We’re so thankful for the thoughtful, resilient women who work every day to make our office more inclusive. In honor of Women’s History Month, we asked the Women of Zipwhip to write a few words about their personal experiences as women in tech. Here’s what they had to say.
Ashley Sims, Project Manager
“This January, I participated in the Women’s March. Witnessing the changing political tides, and seeing how those changes impact the women around me, I was inspired to educate myself on changing legislation and speak up for what I believe in. I’m proud to be a woman in tech, helping to blaze the path for the awesome women to come.”
Erin Hill, Sales Operations
“It’s difficult to put into words the rollercoaster of emotions that womxn in tech experience every day. I use the word “womxn” to disrupt the notion of social normativity. I identify and recognize the intersectionality of the technology start-up space and will continue to make space for and to empower womxn.

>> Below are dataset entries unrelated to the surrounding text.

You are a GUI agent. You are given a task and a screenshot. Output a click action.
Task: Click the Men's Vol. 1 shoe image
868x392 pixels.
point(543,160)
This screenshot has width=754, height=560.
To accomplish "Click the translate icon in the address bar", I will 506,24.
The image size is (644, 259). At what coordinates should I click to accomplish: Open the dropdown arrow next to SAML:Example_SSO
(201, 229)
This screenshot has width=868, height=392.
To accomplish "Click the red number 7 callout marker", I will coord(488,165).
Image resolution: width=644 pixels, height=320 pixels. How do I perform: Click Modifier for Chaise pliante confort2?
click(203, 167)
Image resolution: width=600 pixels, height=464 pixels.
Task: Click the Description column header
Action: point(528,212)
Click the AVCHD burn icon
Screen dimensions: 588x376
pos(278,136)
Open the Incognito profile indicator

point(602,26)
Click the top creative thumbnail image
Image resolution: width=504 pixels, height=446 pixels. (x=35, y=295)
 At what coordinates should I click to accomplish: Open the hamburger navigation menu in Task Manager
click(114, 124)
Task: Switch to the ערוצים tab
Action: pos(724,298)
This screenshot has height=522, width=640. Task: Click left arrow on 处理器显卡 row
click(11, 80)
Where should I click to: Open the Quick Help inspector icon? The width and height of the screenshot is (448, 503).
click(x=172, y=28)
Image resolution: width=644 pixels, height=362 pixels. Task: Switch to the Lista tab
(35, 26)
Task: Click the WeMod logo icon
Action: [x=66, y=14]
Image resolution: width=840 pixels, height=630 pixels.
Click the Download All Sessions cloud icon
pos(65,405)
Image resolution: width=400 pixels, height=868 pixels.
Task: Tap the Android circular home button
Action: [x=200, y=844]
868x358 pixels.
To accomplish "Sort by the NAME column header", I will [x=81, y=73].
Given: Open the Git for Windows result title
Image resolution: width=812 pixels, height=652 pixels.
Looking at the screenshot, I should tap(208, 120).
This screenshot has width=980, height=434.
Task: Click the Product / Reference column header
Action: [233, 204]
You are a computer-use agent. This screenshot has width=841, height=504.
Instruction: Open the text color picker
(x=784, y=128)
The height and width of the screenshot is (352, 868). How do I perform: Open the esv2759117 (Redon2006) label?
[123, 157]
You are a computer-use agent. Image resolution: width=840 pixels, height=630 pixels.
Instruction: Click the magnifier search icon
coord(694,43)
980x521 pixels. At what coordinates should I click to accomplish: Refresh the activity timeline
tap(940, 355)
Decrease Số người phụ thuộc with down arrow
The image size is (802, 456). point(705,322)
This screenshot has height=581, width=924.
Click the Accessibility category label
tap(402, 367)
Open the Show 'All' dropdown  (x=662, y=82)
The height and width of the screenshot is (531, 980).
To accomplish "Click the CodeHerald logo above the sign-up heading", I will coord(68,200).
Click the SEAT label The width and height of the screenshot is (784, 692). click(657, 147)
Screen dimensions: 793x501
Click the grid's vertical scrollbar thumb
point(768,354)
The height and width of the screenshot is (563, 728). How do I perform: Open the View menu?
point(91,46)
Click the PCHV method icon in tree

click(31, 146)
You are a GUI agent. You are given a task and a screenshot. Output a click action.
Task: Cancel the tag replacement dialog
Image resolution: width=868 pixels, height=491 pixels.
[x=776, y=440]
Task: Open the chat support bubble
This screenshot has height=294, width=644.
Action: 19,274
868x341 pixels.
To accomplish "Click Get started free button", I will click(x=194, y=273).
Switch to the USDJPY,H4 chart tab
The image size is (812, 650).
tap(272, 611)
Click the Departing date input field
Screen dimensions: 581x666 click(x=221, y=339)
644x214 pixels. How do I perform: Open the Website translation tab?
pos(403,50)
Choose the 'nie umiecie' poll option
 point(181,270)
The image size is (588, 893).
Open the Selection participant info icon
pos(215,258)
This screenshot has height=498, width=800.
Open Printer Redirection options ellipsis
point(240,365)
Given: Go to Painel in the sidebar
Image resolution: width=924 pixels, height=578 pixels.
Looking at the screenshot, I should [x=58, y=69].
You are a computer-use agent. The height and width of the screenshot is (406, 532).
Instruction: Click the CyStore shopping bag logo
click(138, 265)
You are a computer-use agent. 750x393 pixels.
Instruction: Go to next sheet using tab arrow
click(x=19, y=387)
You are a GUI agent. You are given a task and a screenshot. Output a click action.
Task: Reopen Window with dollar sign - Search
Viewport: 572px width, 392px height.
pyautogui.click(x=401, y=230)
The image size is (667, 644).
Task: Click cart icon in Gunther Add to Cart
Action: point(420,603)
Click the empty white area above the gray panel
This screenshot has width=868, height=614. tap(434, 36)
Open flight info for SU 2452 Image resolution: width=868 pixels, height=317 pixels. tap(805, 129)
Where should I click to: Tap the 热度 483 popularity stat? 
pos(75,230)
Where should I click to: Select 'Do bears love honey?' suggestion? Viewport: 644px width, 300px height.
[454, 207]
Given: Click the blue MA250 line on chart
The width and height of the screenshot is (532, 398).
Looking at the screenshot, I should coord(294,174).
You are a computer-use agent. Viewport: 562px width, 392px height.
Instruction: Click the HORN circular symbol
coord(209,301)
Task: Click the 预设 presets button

I’m fortunate to have mentors and a support system inside and outside of Zipwhip. I urge our team to strive to break institutional barriers and social constructs around what it means to honor and respect womxn. I’m going to let rupi kaur do the rest.”
we all move forward when
we recognize how resilient
and striking the women
around us are
Gay Gabrilska, Sales
“In the late 80’s in Dallas my then-girlfriend and I were on the hunt for an apartment. We didn’t have much money so were looking for a one bedroom only. At that time in Dallas, two people of the same sex could not rent a single bedroom apartment. It made me angry. It also made me hyper-vigilant about people knowing and understanding that I was a lesbian and I would never apologize for who I was.
“I have determined that it takes a strong, unapologetic voice to create change.”
As a woman in tech, I struggle with the best way to help others understand that an act, words or lack of inclusivity impact every single one on the team. I have determined that it takes a strong, unapologetic voice to create change. Be strong and unapologetic and teach all of the women and men around you to be the same.”
Lauren Akamine, Account Executive
“Calling all Sister Suffragettes!
Let’s address the elephant in the room. It’s been 169 years since women started publicly fighting for their voice at Seneca and 98 years since we were granted suffrage. Even with the growing ratio of women seeking higher education and the increased rate of women taking leadership roles, we are still fighting for the right to be heard, taken seriously and treated equally–an opportunity our male counterparts often take for granted from never being required to walk in high heels. Lucretia Mott would NOT be pleased.
Besides fighting for our own individual voice, women also need to start actively supporting each other. And I don’t mean monthly chocolate distribution to your female coworkers, I mean actual support. Stepping in when someone’s voice is being ignored, creating idea groups, listening when someone needs to vent and making sure everyone feels included.
“The road to the top doesn’t have to be a lonely one.”
The fact of the matter is, we are all struggling in some way. Whether at work, at home, with our image, or with our weight. So in celebration of this month, I’m giving you a task, Sister Suffragettes. Be bold, stand up a little taller and speak with confidence. If there is someone in the office you notice feels underrepresented, reach out and let them know they are valued. Maybe invite them to coffee and get to know them. Use your own confidence as a super power to help inspire and motivate others.
The road to the top doesn’t have to be a lonely one, Sister Suffragettes. Carry on the trend and make Lucretia proud!”
Jen Karami, Marketing Associate
“Women in tech has been such a buzzword lately, and companies everywhere are struggling to get it right. It feels good to know that I am surrounded by people who will have my back and speak up in the face of discrimination.”